_TEXT_:
Wasilla is the place where I have lived for the past 29 years - sort of. The house in which my wife and I raised our family sits here, but I have made my rather odd career as a different sort of photojournalist by continually wandering off to other places to photograph people and gather information, which I have then put together in various publications that have served the Alaska Native Eskimo, Indian and Aleut communities.

Although I did not have a great of free time to devote to this rather strange community, named after a Tanaina Athabascan Indian chief who knew Wasilla in the way that I so impossibly long to, I have still documented it regularly over the past quarter-century plus. In the early days, my Wasilla photographs focused mostly upon my children and the events they participated in - baseball, football, figure skating, hockey, frog catching, fire cracker detonation, Fourth of July parade - that sort of thing.

_TASKS TO CARRY OUT_:
1. From the passage about Wasilla, list every event or activity named as something the children took part in during the early days of the photographs.
2. Write a continuation of the passage about photographing Wasilla, picking up after its final sentence.

_DATASET ROWS_:
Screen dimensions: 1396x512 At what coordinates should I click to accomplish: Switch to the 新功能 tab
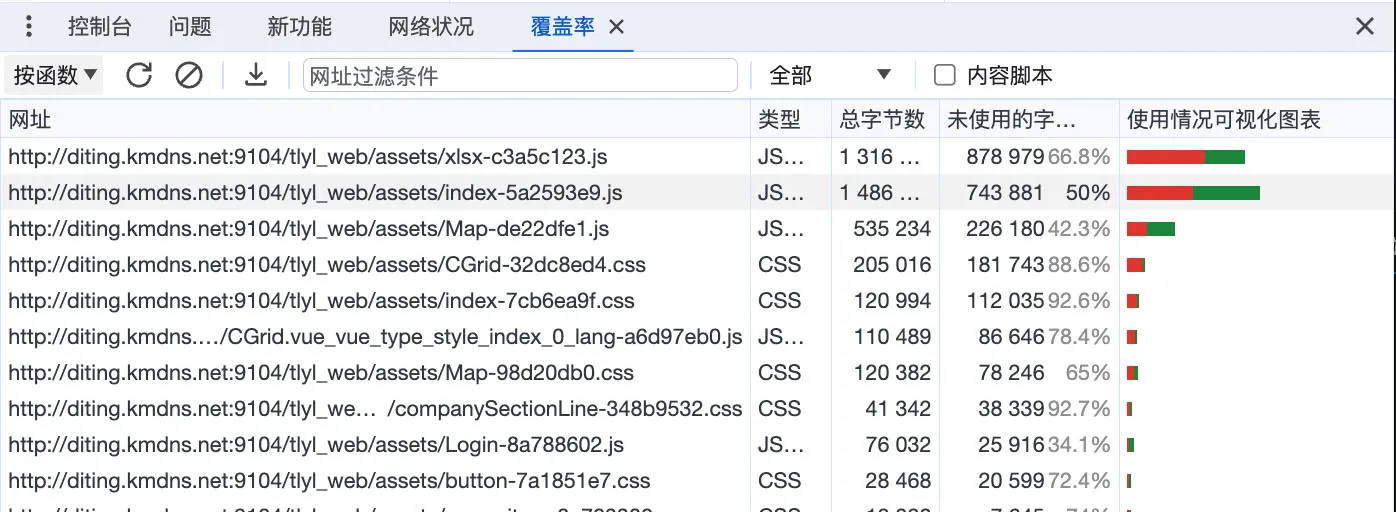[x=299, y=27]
==
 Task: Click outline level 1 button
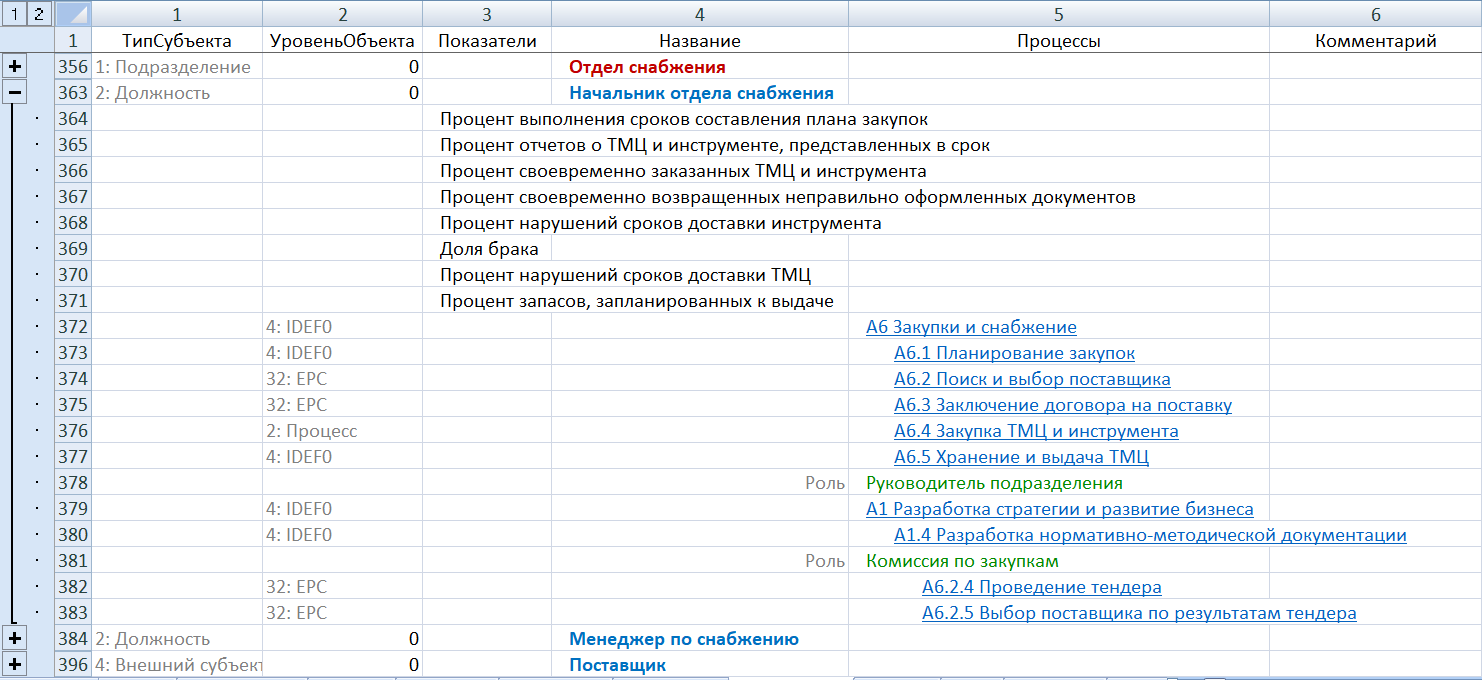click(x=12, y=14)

_RESULTS_:
1. baseball, football, figure skating, hockey, frog catching, fire cracker detonation, Fourth of July parade

2.
In 2002, I purchased my first digital camera and then, whenever I was home, I began to photograph Wasilla upon a daily basis, but not in a conventional way. These were grab shots - whatever caught my eye as I took my many long walks or drove through the town, shooting through the car window at people and scenes that appeared and disappeared before I could even focus and compose in the traditional photographic way.

Thus, the Wasilla portion of this blog will be devoted both to the images that I take as I wander about and those that I have taken in the past. Despite the odd, random, nature of the images, I believe they communicate something powerful about this town that I have never seen expressed anywhere else. 

Wasilla is a sprawling community that has been slapped down hodge-podge upon what was so recently wilderness of the most exquisite beauty. In its design, it is deliberately anti-zoned, anti-planned. In the building of Wasilla, the desire to make a buck has trumped aesthetics and all other considerations. This town, built in the midst of exquisite beauty, has largely become an unsightly, unattractive, mess of urban sprawl. Largely because of this, it often seems to me that Wasilla is a community with no sense of community, a town devoid of town soul.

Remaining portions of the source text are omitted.